Which? surveyed 61 car insurers and 50 home insurers earlier this year and found some firms charging as much as 29.9% APR for customers who choose to pay in instalments rather than settle the full annual premium in one go. For a driver with a £1,000 annual insurance bill, paying monthly at 29.9% APR could add roughly £150 to the overall cost, meaning a policy costing £1,000 upfront could end up costing around £1,150 over the year.
Industry Comparison and Criticism
The consumer group found that among insurers that disclosed their rates, 20 car insurance providers and seven home insurance providers were charging at least 25% APR. By comparison, the average car insurance instalment rate was 23%, while the average for home insurance was 21%. That is only slightly below the typical credit card APR of 24.9%.
Campaigners argue such charges are difficult to justify because insurers face less risk than many conventional lenders. Unlike banks offering personal loans, insurers can often cancel cover if customers stop making repayments, limiting potential losses. Which? also highlighted stark differences across the industry, with some insurers offering interest-free monthly payment options.
Regulatory Response and Consumer Impact
The consumer group said rates have fallen since it began tracking the market in 2024, with average charges dropping by around five percentage points. The FCA has previously examined the premium finance market and concluded that wider intervention was not currently required, noting that average APRs had fallen in recent years and that some firms had reduced rates following regulatory scrutiny. However, Which? believes millions of customers are still paying more than they should.

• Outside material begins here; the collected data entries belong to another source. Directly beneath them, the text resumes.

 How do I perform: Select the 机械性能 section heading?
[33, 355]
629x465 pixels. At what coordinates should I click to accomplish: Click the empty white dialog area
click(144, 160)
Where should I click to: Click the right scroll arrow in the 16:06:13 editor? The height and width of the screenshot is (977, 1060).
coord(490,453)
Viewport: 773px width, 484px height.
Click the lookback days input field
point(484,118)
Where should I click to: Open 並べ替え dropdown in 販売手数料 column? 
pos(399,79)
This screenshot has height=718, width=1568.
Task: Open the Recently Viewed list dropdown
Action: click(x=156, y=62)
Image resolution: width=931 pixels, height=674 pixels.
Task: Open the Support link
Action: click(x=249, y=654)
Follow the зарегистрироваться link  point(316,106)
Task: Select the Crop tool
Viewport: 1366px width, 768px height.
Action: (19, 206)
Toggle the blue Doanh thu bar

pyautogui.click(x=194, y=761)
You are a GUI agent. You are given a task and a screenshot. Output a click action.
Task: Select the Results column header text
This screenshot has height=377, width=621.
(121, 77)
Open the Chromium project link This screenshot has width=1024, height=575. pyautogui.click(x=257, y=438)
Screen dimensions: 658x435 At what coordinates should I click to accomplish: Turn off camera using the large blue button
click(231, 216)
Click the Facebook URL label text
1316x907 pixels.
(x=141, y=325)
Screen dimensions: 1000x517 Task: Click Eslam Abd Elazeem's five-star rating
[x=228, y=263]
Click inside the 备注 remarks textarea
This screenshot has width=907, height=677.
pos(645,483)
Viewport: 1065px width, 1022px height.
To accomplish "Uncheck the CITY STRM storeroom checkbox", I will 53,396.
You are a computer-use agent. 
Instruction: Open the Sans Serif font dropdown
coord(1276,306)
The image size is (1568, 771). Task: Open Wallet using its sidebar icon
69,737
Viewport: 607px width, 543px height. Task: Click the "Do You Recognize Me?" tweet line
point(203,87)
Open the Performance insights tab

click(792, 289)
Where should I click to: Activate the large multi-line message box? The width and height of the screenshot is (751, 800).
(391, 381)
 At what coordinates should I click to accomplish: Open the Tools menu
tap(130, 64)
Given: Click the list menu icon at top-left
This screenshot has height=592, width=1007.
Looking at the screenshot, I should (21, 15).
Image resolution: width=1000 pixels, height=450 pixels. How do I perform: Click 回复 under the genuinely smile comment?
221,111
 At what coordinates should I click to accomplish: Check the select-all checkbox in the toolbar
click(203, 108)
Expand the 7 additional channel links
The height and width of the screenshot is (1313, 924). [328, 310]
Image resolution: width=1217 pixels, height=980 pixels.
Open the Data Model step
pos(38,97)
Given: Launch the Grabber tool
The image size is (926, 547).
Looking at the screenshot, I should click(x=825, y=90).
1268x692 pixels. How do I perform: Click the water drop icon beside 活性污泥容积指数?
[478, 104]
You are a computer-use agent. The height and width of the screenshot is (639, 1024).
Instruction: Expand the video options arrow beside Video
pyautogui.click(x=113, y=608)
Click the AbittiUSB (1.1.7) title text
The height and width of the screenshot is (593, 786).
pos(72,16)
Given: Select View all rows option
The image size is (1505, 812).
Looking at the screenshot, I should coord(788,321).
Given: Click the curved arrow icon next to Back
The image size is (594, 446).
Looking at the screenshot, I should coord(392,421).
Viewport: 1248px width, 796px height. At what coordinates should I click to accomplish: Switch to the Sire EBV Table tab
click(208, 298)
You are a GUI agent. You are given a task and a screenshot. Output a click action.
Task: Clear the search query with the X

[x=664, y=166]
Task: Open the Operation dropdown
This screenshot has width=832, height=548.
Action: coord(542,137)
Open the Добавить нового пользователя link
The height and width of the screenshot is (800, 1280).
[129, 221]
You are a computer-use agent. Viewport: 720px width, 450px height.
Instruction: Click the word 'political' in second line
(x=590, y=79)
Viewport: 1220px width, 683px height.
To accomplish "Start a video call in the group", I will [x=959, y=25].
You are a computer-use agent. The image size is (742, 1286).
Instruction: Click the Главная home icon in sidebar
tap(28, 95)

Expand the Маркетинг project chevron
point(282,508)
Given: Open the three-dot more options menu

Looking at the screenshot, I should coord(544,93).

Rocio Concha, director of policy and advocacy at Which?, said: "Millions of motorists rely on monthly payments to afford essential car insurance cover, yet many are still being charged interest rates comparable to an expensive credit card. While some of the worst offenders have reduced their rates following regulatory scrutiny, the FCA's weak approach appears to have been taken as a green light by the industry to keep charging extortionate rates. This means those who can least afford it are still paying significantly more simply because they can't pay up front. The FCA must take further action to drive down rates across the market and ensure all consumers receive fair value."
Advice for Consumers
The warning will add to concerns that households on tighter budgets often end up paying more for essential services than those able to pay large bills upfront. Consumer experts say anyone renewing their insurance should check not only the headline premium but also the interest rate charged for paying monthly, as the difference can amount to hundreds of pounds over several years.